- Historical photo of Evgeny Slutsky
- Born: Evgeny Evgenievich Slutsky 7 April 1880 Novoye, Yaroslavl Governorate, Russian Empire
- Died: 10 March 1948 (aged 67) Moscow, Russian SFSR, Soviet Union
- Education: Kiev University Technical University of Munich
- Known for: Slutsky's theorem Slutsky equation
- Scientific career
- Fields: Mathematics, economics
- Workplaces: TsSU Steklov Institute of Mathematics

= Eugen Slutsky =

Russian mathematical statistician and economist

Evgeny "Eugen" Evgenievich Slutsky (Евге́ний Евге́ньевич Слу́цкий; – 10 March 1948) was Soviet mathematical statistician, economist and political economist. He is primarily known for the Slutsky equation and the Slutsky–Yule effect.

==Early life==
Slutsky studied in the department of physics and mathematics at Kiev University. In 1901, he was expelled from the university and conscripted into the army for participating in student protests. He was allowed to return to his studies, but was again expelled in 1902 and prohibited from studying at any university in the Russian Empire.

From 1902 to 1905, he studied in the department of engineering at the Technical University of Munich. He was allowed to resume studies in the Russian Empire in 1905 where he enrolled in department of law at Kiev University where he sought to apply mathematics in economics research. He graduated in 1911 with a gold medal.

In 1917, he received a degree in political economy from the University of Moscow.

==Academic career==
In 1911, he joined the faculty at Kiev Institute of Commerce. He became full professor in 1920.

In 1926, he began working for the Central Statistical Board in Moscow.

In 1934, he began working for the Mathematical Institute of the University of Moscow. In 1938, he became a member of the Mathematical Institute of the Academy of Sciences of the U.S.S.R.

==Work in economics==
Slutsky is principally known for work in deriving the relationships embodied in the Slutsky equation widely used in microeconomic consumer theory for separating the substitution effect and the income effect of a price change on the total quantity of a good demanded following a price change in that good, or in a related good that may have a cross-price effect on the original good quantity. There are many Slutsky analogs in producer theory.

He is less well known by Western economists than some of his contemporaries, due to his own changing intellectual interests as well as external factors forced upon him after the Bolshevik Revolution in 1917. His seminal paper in Economics, and some argue his last paper in Economics rather than probability theory, was published in 1915 (Sulla teoria del bilancio del consumatore). Paul Samuelson noted that until 1936, he had been entirely unaware of Slutsky's 1915 "masterpiece" due to World War I and the paper's Italian language publication.

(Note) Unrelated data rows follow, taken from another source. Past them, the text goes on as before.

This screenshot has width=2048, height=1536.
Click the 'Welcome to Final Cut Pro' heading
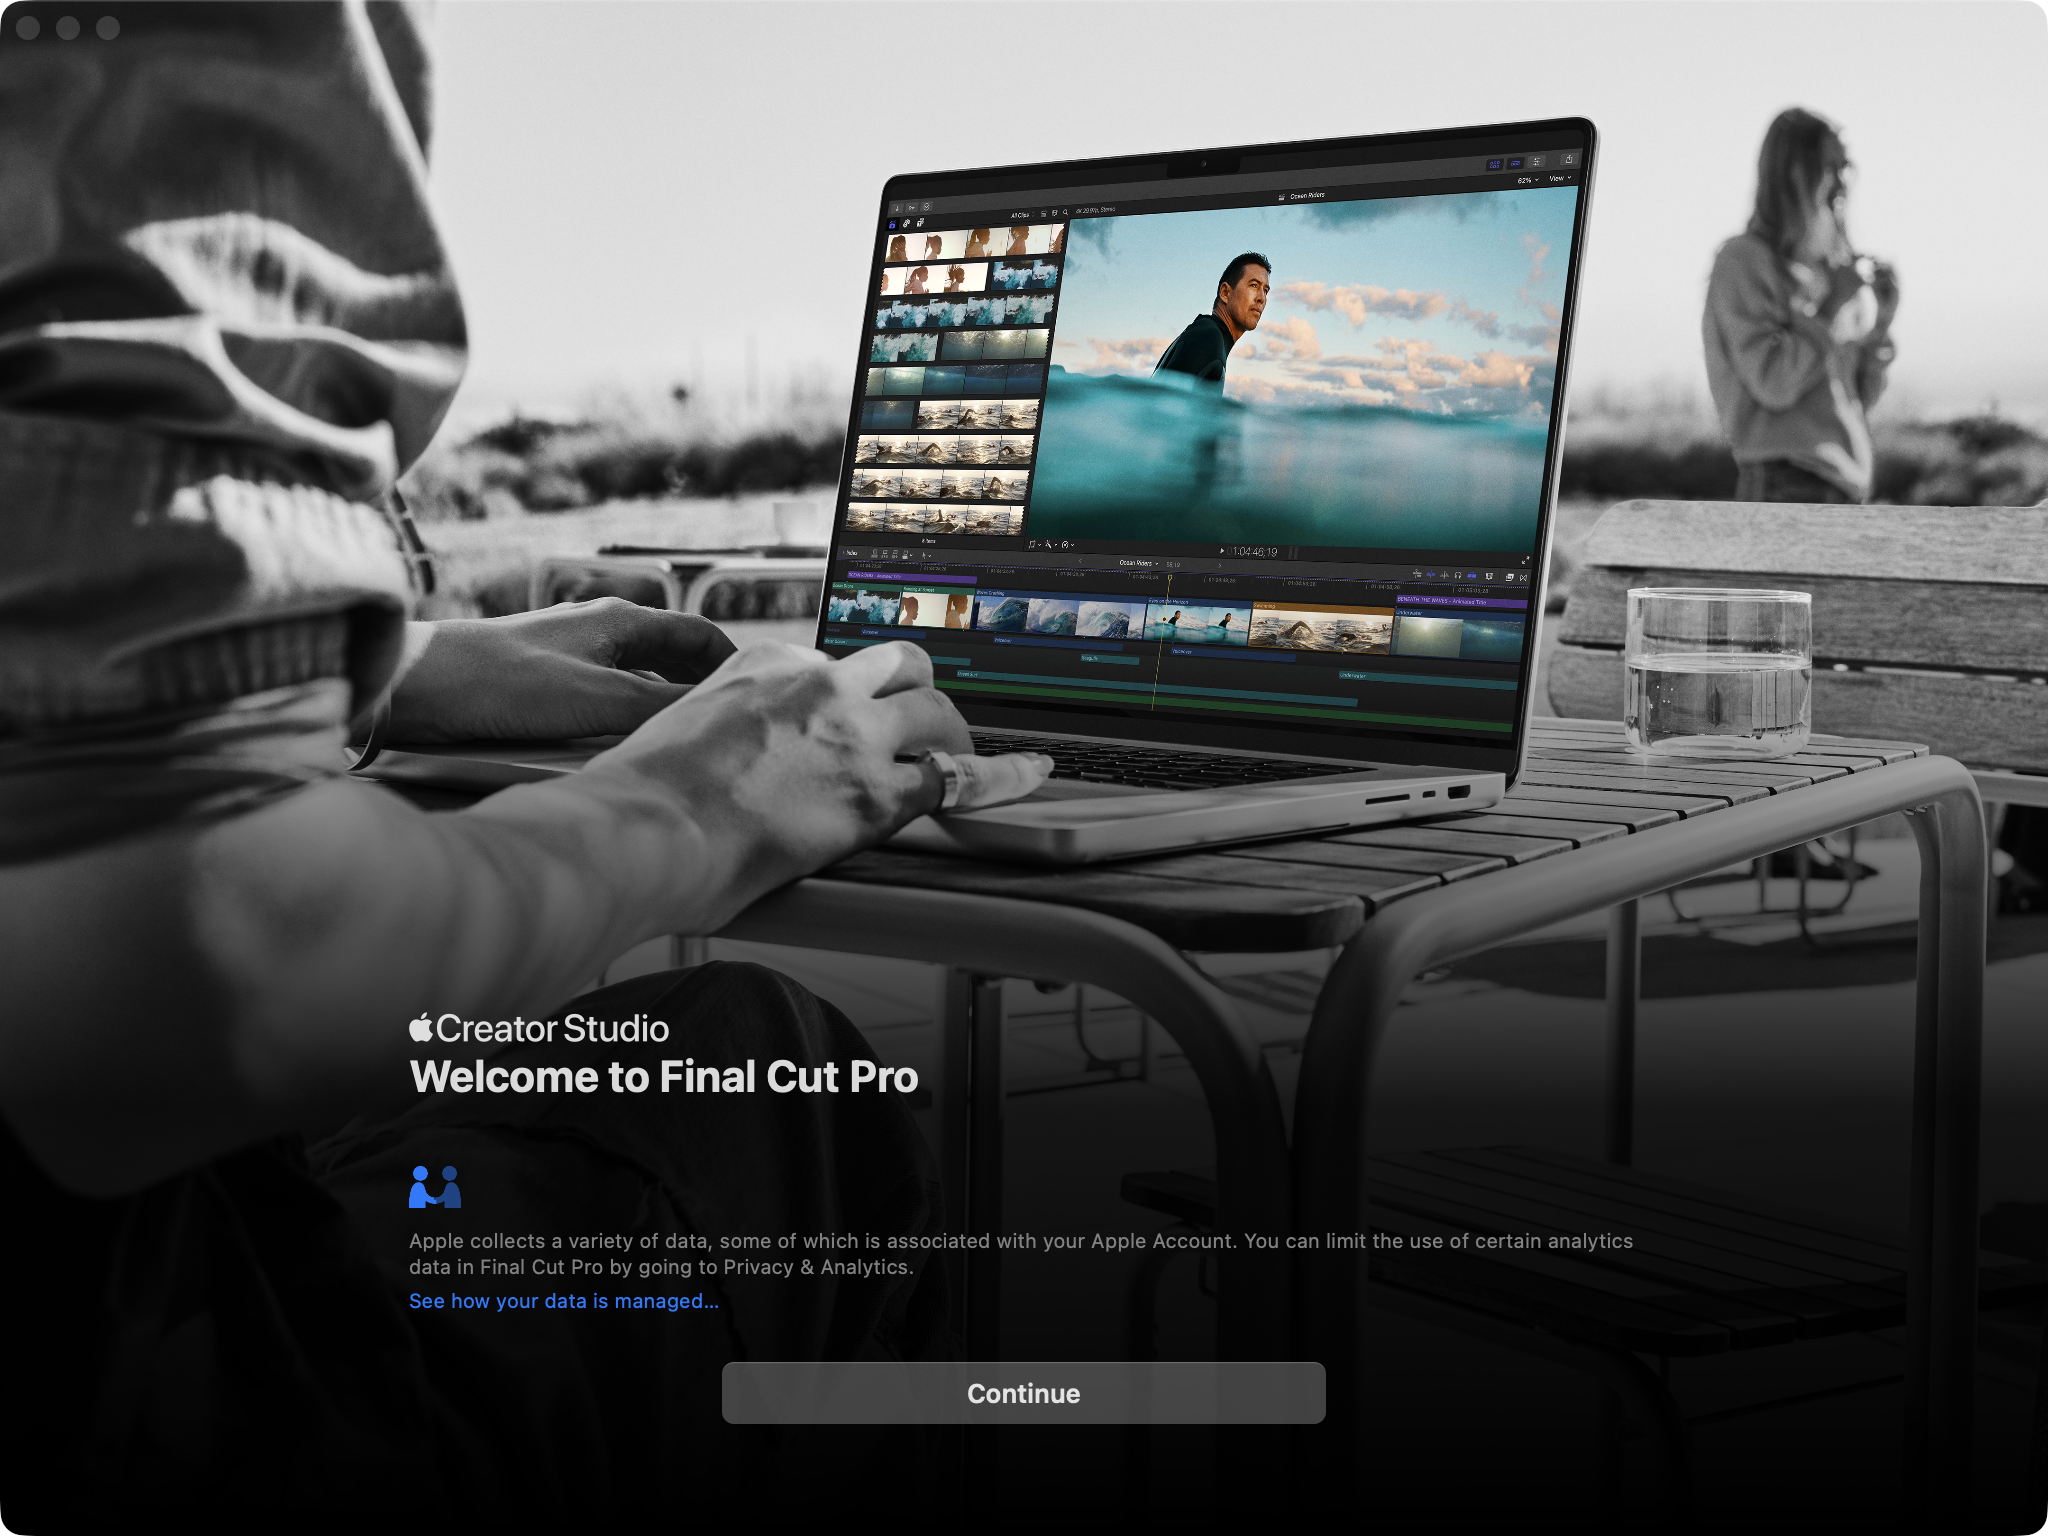tap(663, 1077)
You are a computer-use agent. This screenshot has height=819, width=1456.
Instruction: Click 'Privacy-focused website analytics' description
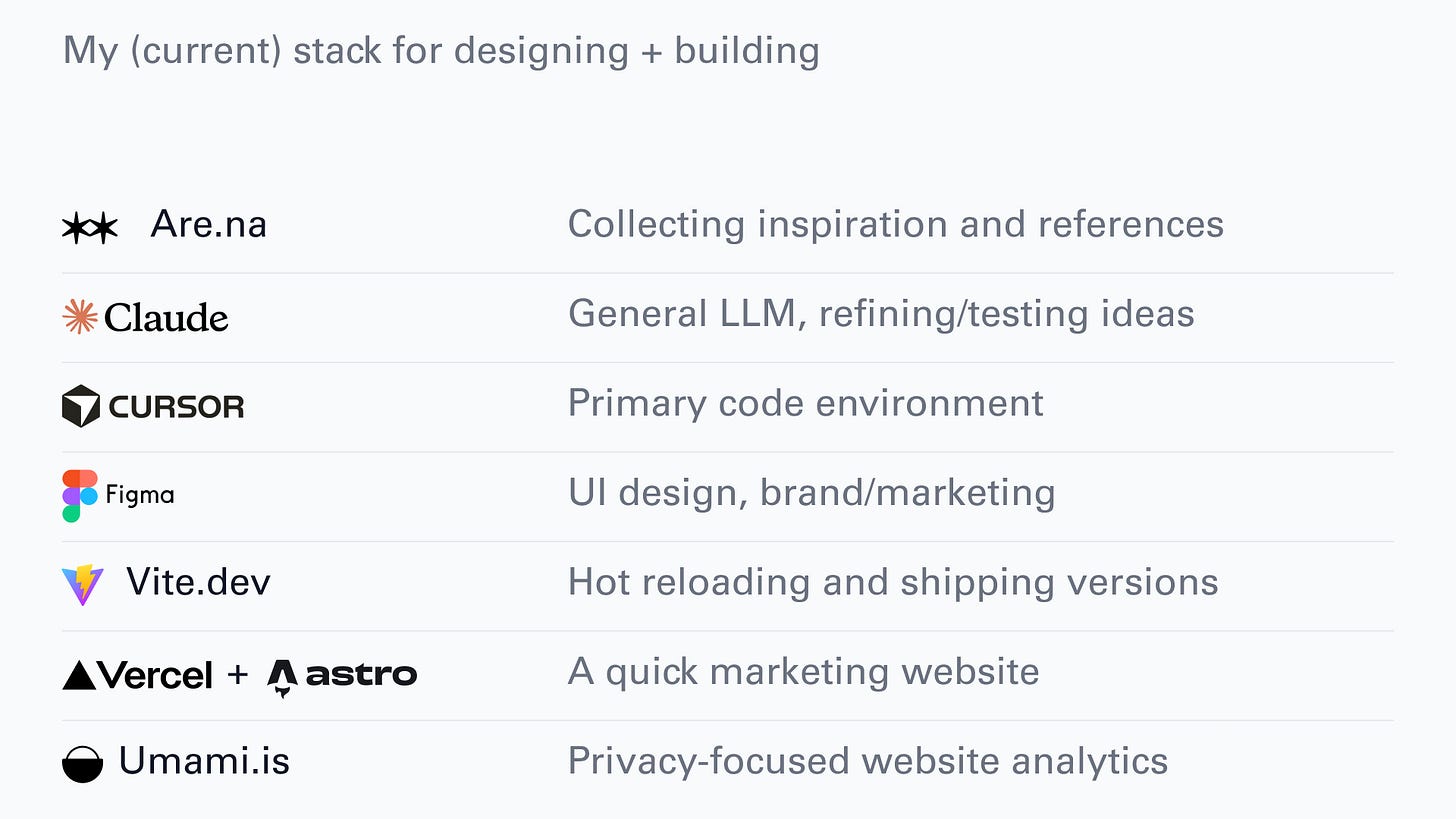(868, 761)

R. G. D. Allen did the most to propagate Slutsky's work on consumer theory in published papers in 1936 and 1950.

Vincent Barnett argues:
"A good case can be made for the notion that Slutsky is the most famous of all Russian economists, even more well-known [than] N. D. Kondratiev, L. V. Kantorovich, or Mikhail Tugan-Baranovsky. There are eponymous concepts such as the Slutsky equation, the Slutsky diamond, the Slutsky matrix, and the Slutsky-Yule effect, and a journals-literature search conducted on his name for the years 1980-1995 yielded seventy-nine articles directly using some aspect of Slutsky’s work... Moreover, many microeconomics textbooks contain prominent mention of Slutsky’s contribution to the theory of consumer behavior, most notably the Slutsky equation, christened by John Hicks as the ‘Fundamental Equation of Value Theory'. Slutsky’s work is thus an integral part of contemporary mainstream economics and econometrics, a claim that cannot really be made by any other Soviet economist, perhaps even by any other Russian economist."

===The Slutsky Effect===
In the 1920s, Slutsky turned to working on probability theory and stochastic processes, but in 1927 he published his second famous article on economic theory, 'The Summation of Random Causes as a Source of Cyclical Processes'. This showed that it was possible for apparently cyclic behaviour to emerge as the result of random shocks to the economy if the latter were modelled using a stable stochastic difference equation with certain technical properties. This opened up a new approach to business cycle theory by hypothesising that the interaction of chance events could generate periodicity when none existed initially.

==Mathematical statistics work==
Slutsky's later work was principally in probability theory and the theory of stochastic processes. He is generally credited for the result known as Slutsky's theorem. In 1928 he was an Invited Speaker of the ICM in Bologna.